Excellence in Ending Homelessness - Diverse Groups Nominee
Partnership - Inner City Service for Women with Complex needs between B Miles Women's Foundation, Community Restorative Centre and Detour House Inc.
Please give your reasons for nominating this partnership.
The Inner City Service for Women with Complex Needs (ICSWCN) was established in 2014 in recognition of the significant need for specialist women’s services in a rapidly shifting service sector landscape. The ICSWCN is a new partnership between three long-standing specialist women’s services; B Miles Women’s Foundation (for women impacted by mental ill-health), Community Restorative Centre (for women involved with the criminal justice system) and Detour House Inc. (for women recovering from substance dependency). The establishment of this service was founded on the understanding that too often women with multiple and complex needs fall through the gaps in the service landscape, because of their complexity of need. As a consequence, this population often also end up being ‘managed’ in institutional and criminal justice system settings, rather than being supported into the community. The nomination of this service is intended to highlight the significant work that has been achieved over the last three years, but also to draw attention to the remarkable outcomes that are possible when highly vulnerable women are given the opportunity to access specialist support.

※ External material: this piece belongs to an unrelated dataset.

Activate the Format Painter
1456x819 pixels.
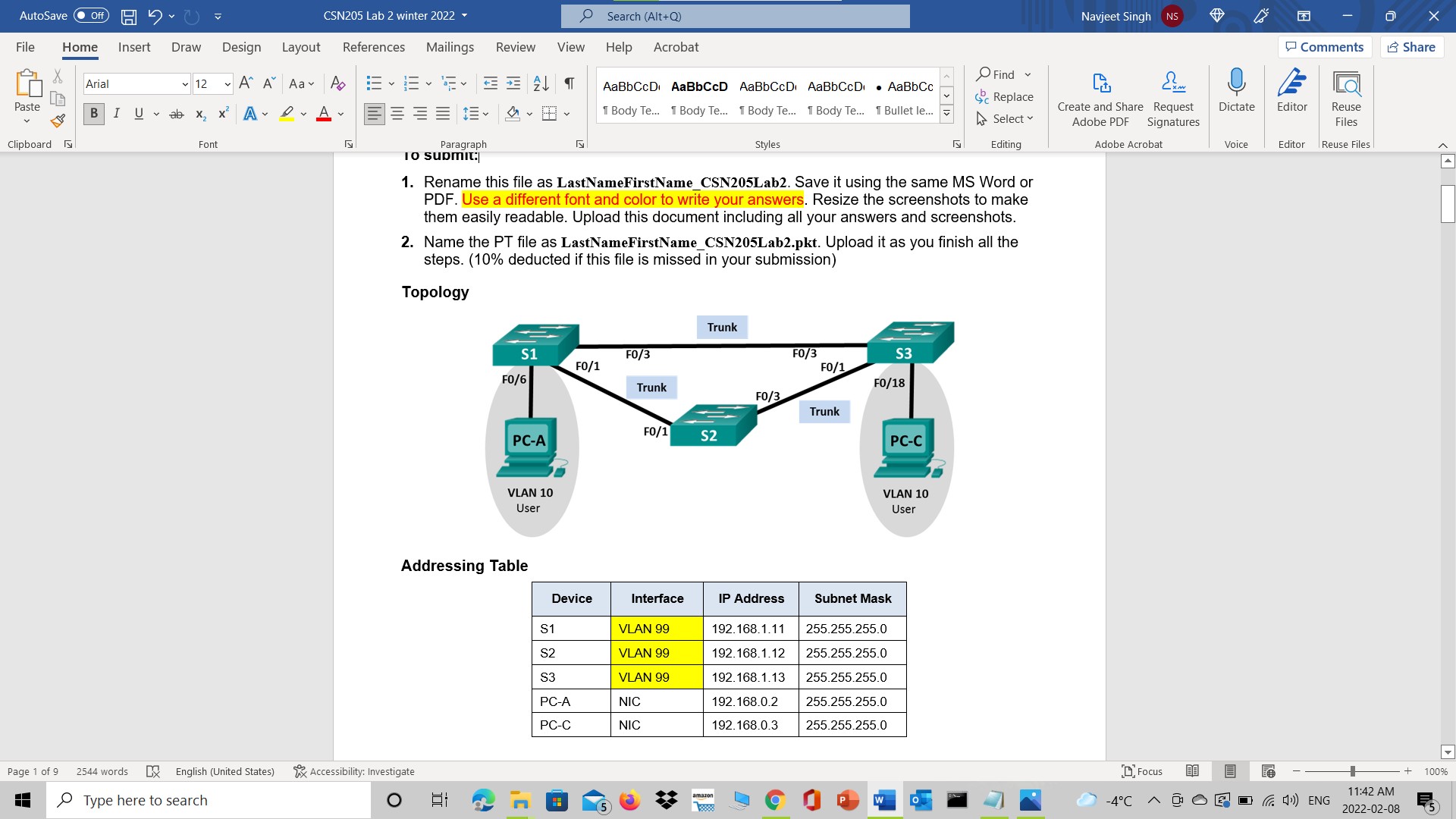click(57, 120)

The ICSWCN has built robust pathways across a number of sectors in order to ensure that clients of the service benefit from cross-sector collaboration particularly with health and justice agencies. The consortium understands that for highly vulnerable women, casework and support requires a holistic approach which importantly does not shy away from advocacy in terms of facilitating access to services. The ICSWCN also recognises the importance of engaging with women while they are inside institutional settings in order to assist in successful transition. To this end the consortium has developed an innovative best-practice approach to working with women at risk of homelessness - but who are also at risk of criminal justice system involvement, in-patient institutionalisation and relapse into problematic AOD use.
What outcomes were delivered as a result of this partnership?
The ICSWCN has consistently exceeded its targets both in terms of the numbers of women supported, and the outcomes for the women participating in ICSWCN programs and services. In 2016/2017, ICSWCN supported 670 clients with multiple and complex needs. Of the women supported leaving custody, only 8% returned to prison. Given the comparable recidivism rate for this population hovers around 80%, this is a remarkable achievement.
The key success of ICSWCN has been advocacy for sustainable housing for women who in many cases have never sustained tenancies. The majority of women experiencing homelessness who were supported by ICSWCN over the last 3 years are now on a pathway to sustainable housing. The service is assisting women to not only stay out of prison and hospital, but also to build productive and meaningful lives in the community.
ICSWCN’s achievements extend beyond the services provided, and relate to the role that ICSWCN has taken within the sector in terms of information sharing and capacity building. ICSWCN partners provide regular workshops and training to multiple agency partners to share innovative best practice models, and build the capacity of all agencies to adopt best-practice approaches to working with complex needs homeless women.
Alex Greenwich, Member for Sydney
I write to support the nomination of the Inner City Service for Women with Complex Needs (ICSWCN) for the SHS Good Practice Awards and commend the organisation’s essential and inspired work.
As a consortium of service providers in the homelessness sector, ICSWCN provides a range of essential specialist services to women across inner Sydney, many of whom are the most vulnerable and marginalised in our community.
I work with ICSWCN agencies in advocating to government for specialist service funding within the homelessness sector. Agencies responding to vulnerable women require strong linkages and pathways to a range of sectors and services, not only to resolve housing crises but to also address physical and mental health concerns, substance dependency or legal problems.
ICSWCN works with large numbers of marginalised women across the Sydney electorate and surrounding suburbs. These services make a valued contribution to resolving the diverse and often multiple problems faced by women with complex needs.
The ICSWCN early intervention service model means agencies can engage with women before they leave institutions or inpatient facilities to plan and support their transition into the community. Holistic early intervention service models represent best practice and are essential for the women who need support and the communities they live in.
ICSWCN’s specialisation on the needs of vulnerable women allows these agencies to establish areas of expertise and become proficient at supporting clients with multiple complex needs.
It is my experience that the specialised services within ICSWCN are often smaller, independent and localised, allowing them to be progressive and adaptive in their service models. The services have an outstanding record of good practice and I hope their smaller size with fewer employees and smaller voting network does not disadvantage their opportunity for recognition under the SHS Good Practice Awards.
Through my work on behalf of vulnerable women in the Sydney Electorate, I have seen not only the excellent service the organisation provides, but the positive outcomes achieved for the women who seek their support. I am pleased to support the nomination for a SHS Good Practice Award.